Baptisé Cadre mondial de réponse à la crise de l'énergie et des engrais (GEFCRF), ce mécanisme doit permettre aux économies africaines les plus exposées d'absorber les effets des perturbations liées notamment à la crise au Moyen-Orient et aux tensions sur les principaux corridors commerciaux. La hausse des coûts énergétiques, du fret et des intrants agricoles fait peser une pression accrue sur les finances publiques, les chaînes d'approvisionnement et, surtout, sur les agriculteurs.
Le dispositif sera opérationnel pendant un an, avant un réexamen de son maintien. La BAD entend adapter ses interventions au degré de vulnérabilité de chaque pays, plutôt que d'appliquer une réponse uniforme.
L'enveloppe doit notamment servir à fournir des financements contracycliques rapides, sécuriser les importations alimentaires, énergétiques et d'engrais, préserver les dépenses publiques prioritaires et soutenir les ménages vulnérables. Une partie du dispositif vise également à maintenir les réformes destinées à réduire, à terme, la dépendance de l'Afrique aux marchés extérieurs.

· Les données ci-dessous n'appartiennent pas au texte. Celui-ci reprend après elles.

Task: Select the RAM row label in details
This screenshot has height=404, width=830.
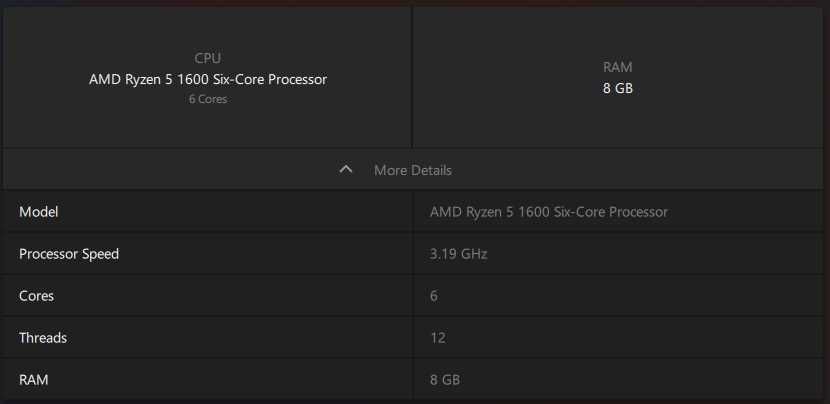Action: click(x=33, y=380)
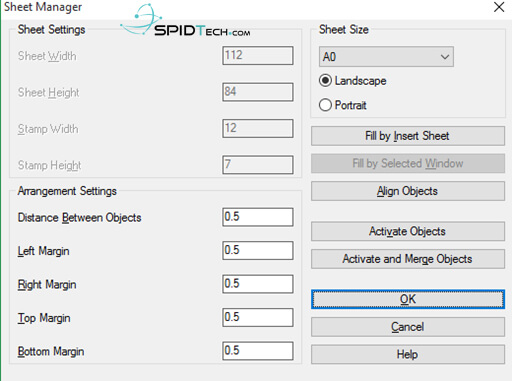Click Activate and Merge Objects button
The width and height of the screenshot is (512, 381).
tap(408, 259)
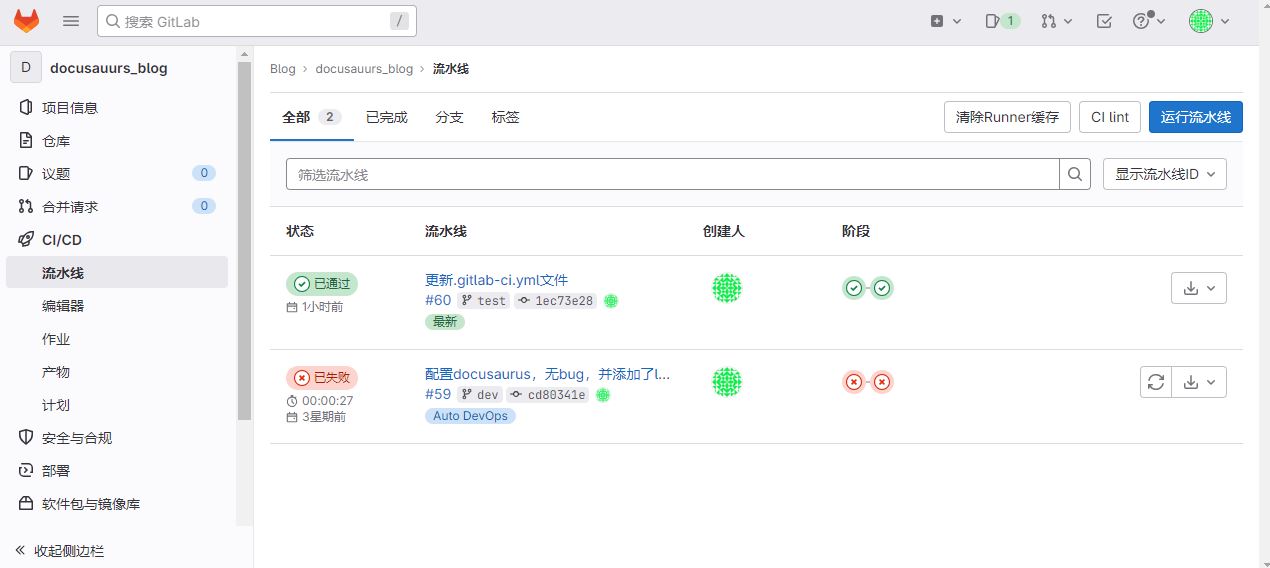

L'enjeu est particulièrement sensible pour l'agriculture. Une envolée du prix des engrais peut conduire les producteurs à réduire leurs achats d'intrants, avec un risque direct sur les rendements et la production alimentaire. ‘'Une réponse à une crise doit aller au-delà de l'atténuation du choc. Elle doit rendre les pays plus forts'', souligne Abdul Kamara, vice-président par intérim des opérations nationales et régionales de la BAD.
Avec ce nouveau mécanisme, l'institution veut donc transformer une intervention d'urgence en levier de résilience. Les ressources supplémentaires portent par ailleurs l'objectif de prêts du Groupe de la BAD pour 2026 à environ 12,7 milliards de dollars, renforçant sa capacité à accompagner les économies africaines confrontées à de nouveaux chocs extérieurs.